Russia bans aviation fuel exports following strikes on oil refineries01.06.26, 11:59 • 3090 views
Refinery output in the Russian Federation is expected to decline further due to plant closures and reduced operating volumes. According to estimates by the analytical company OilX, the average for May should be 4.58 million barrels per day. This is approximately 700,000 barrels per day, or 13%, less than a year earlier, and is the lowest figure since October 2009.
Now the attacks are aimed not only at primary processing units, which were relatively easy and quick to repair, but also at secondary units, including high-cost and technically complex ones, marking a change in strategy compared to previous years, according to Sergey Vakulenko, an industry veteran and scholar at the Carnegie Endowment for International Peace.
Secondary units help refineries produce more gasoline and diesel fuel, but their repair can be much more difficult and expensive, as Western sanctions complicate the supply of replacement equipment from abroad, Vakulenko said.
In addition to refineries, drones are attacking export terminals and pipeline infrastructure, such as pumping stations.

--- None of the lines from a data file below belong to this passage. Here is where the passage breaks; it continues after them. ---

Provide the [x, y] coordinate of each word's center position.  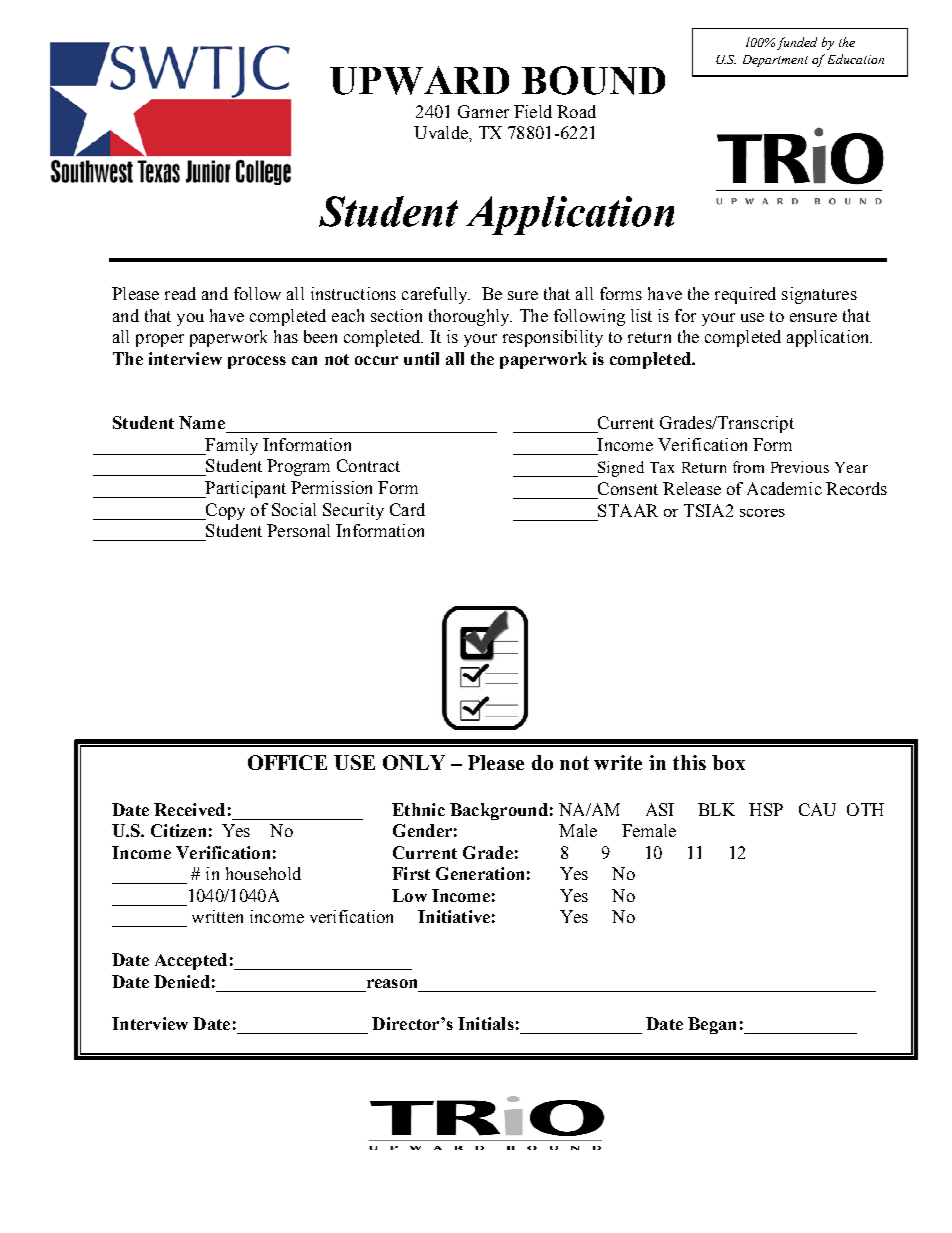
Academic [784, 488]
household [263, 873]
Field [533, 111]
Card [407, 509]
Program [298, 467]
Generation [480, 873]
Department [775, 61]
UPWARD [419, 80]
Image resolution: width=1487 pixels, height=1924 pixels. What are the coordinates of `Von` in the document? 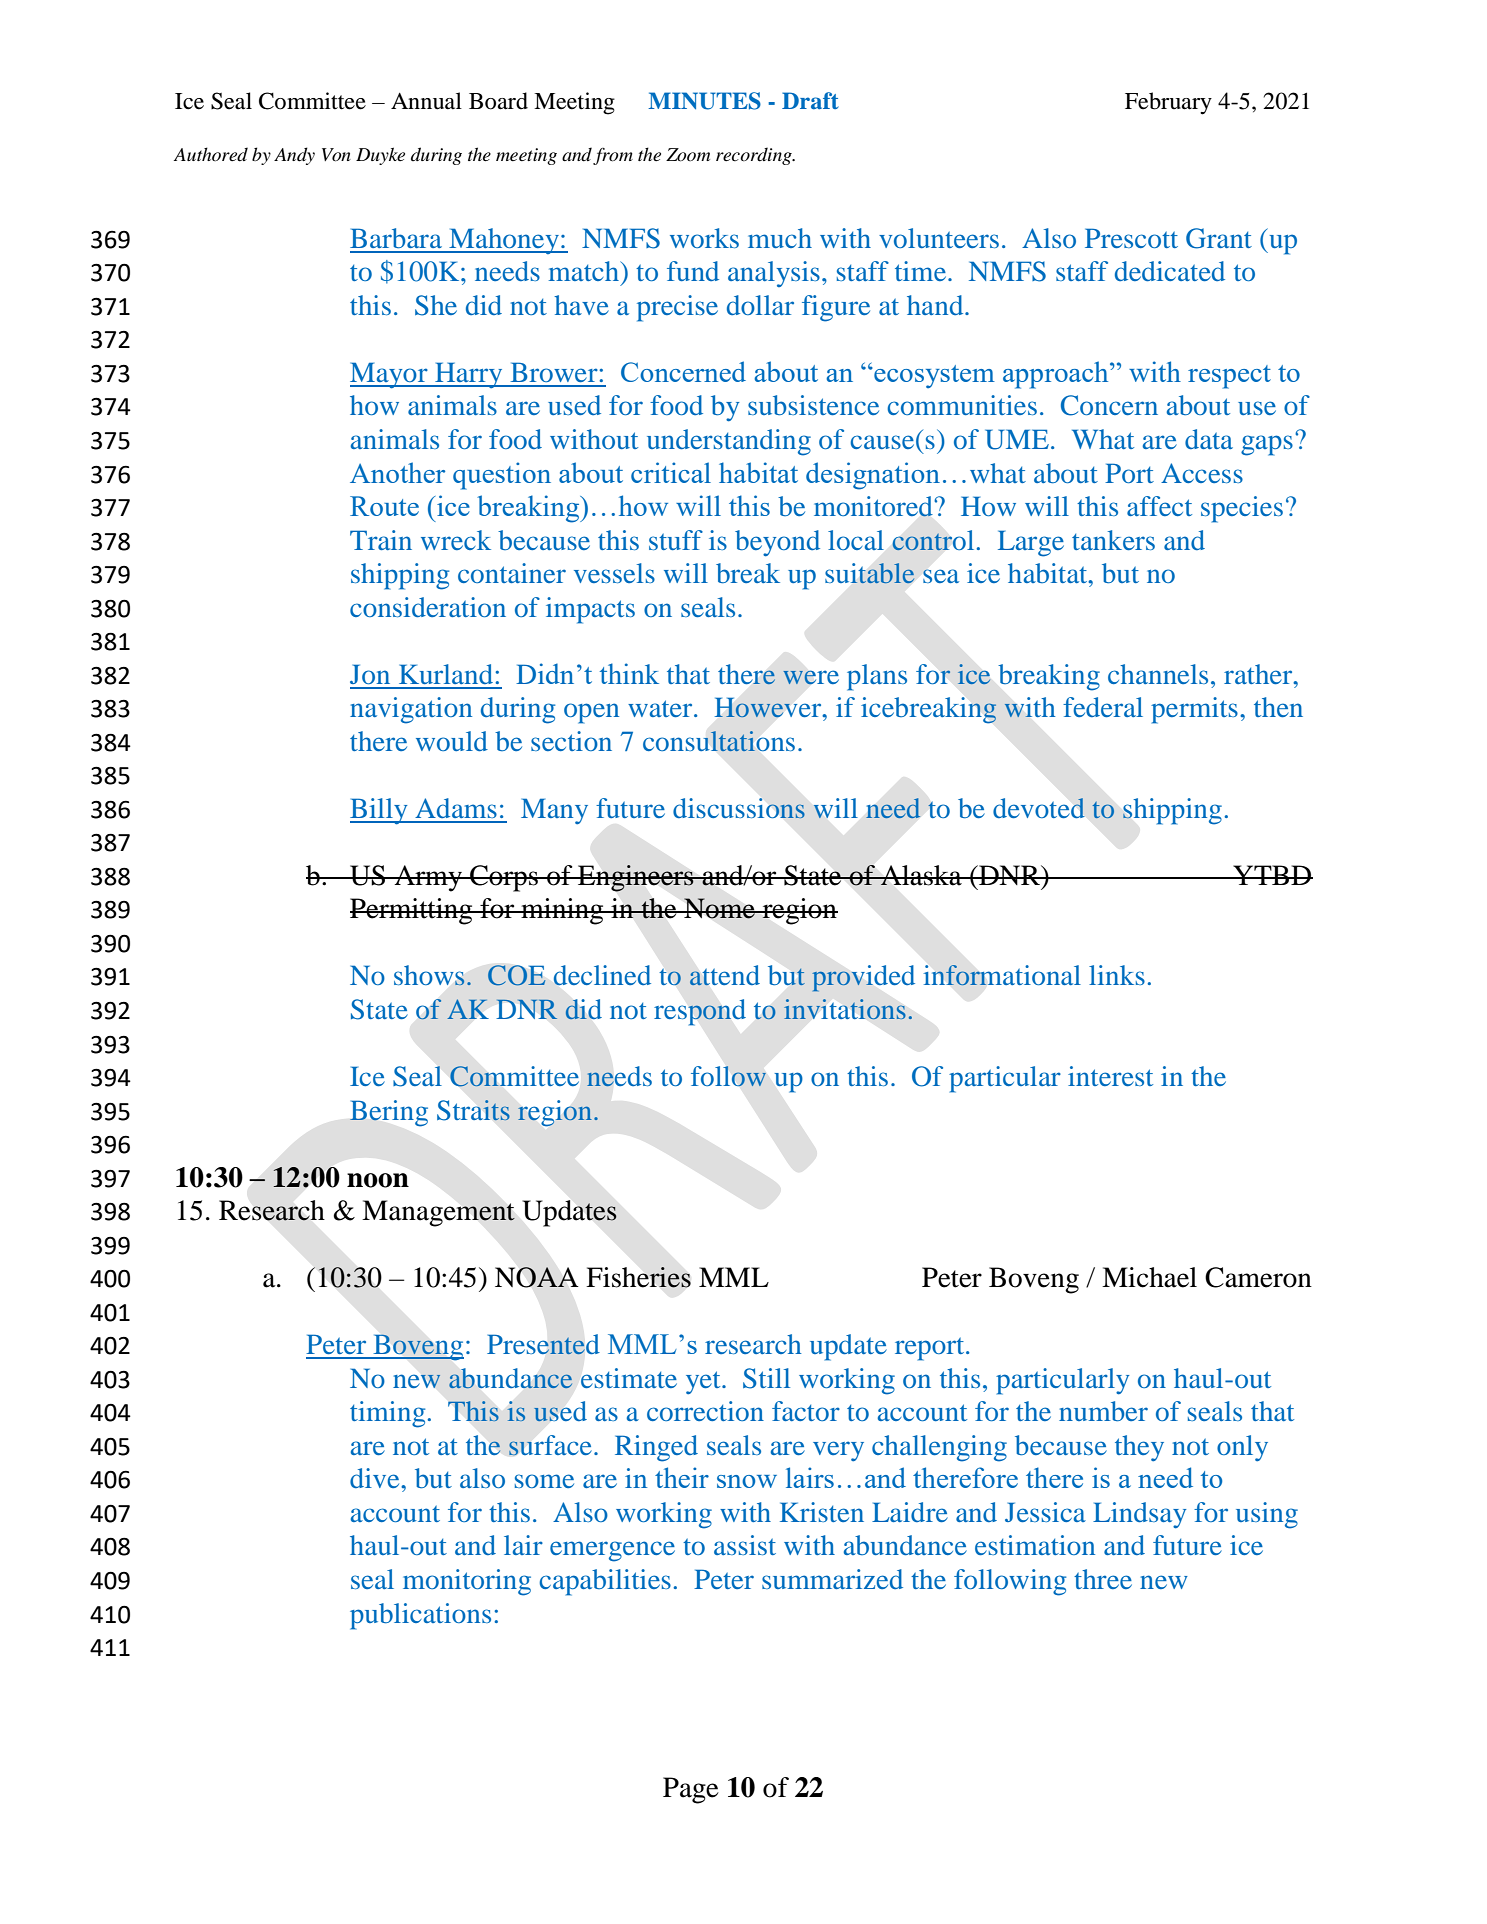 It's located at (336, 155).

Ukraine is also attacking storage facilities, and if Russia hopes to produce and store more fuel to avoid a repeat of the fuel crises seen last summer, it may be more difficult with reduced capacity and storage volumes, Vakulenko said.
In total, at least 30 strikes were carried out on Russian oil assets in May, the highest figure for any month since Russia's full-scale invasion, according to data collected by Bloomberg.
Nevertheless, the Russian road fuel market is still somewhat far from the deep crisis it experienced in 2023, when prices jumped so much that Kremlin leader Vladimir Putin criticized the government for reacting too slowly.
The current impact at gas stations has been muted, with average gasoline prices since the beginning of the year rising just over 2 rubles ($0.03) to 67.53 rubles per liter, according to data from the Federal State Statistics Service of the Russian Federation.
So far, only Russian-occupied Crimea has rationed fuel purchases, the publication points out. Last summer, fuel shortages affected the Russian Far East, as well as Russian-occupied Ukrainian territories.
The relative calm now may partly be due to the fact that many gas stations are owned by large Russian producers who purchase the fuel themselves and receive state subsidies aimed at stimulating domestic sales, the publication writes. A re-imposed ban on the export of most types of gasoline since April 1 has also contributed to local supplies, the publication indicates.
However, there are some signs of supply contraction.
As of the end of May, daily volumes of premium 95 gasoline offered for delivery in the European part of Russia fell to approximately 5,000 tons per day, which is one-third of the supply a year ago, according to data from the St. Petersburg International Mercantile Exchange. At the same time, prices for this type of fuel on the key commodity exchange rose by more than 20% year-on-year.
This likely makes it difficult for regional gas station networks not affiliated with major oil companies to buy fuel in bulk on the exchange, putting them at risk of running out of fuel or buying more expensive fuel elsewhere, the publication notes.
Despite the attacks on refineries, Moscow does not currently see a risk of fuel shortages, Kremlin spokesman Dmitry Peskov told reporters on May 21. He cited seasonal maintenance as the reason for lower refinery production in some regions, adding that the overall supply and demand for fuel in Russia are balanced.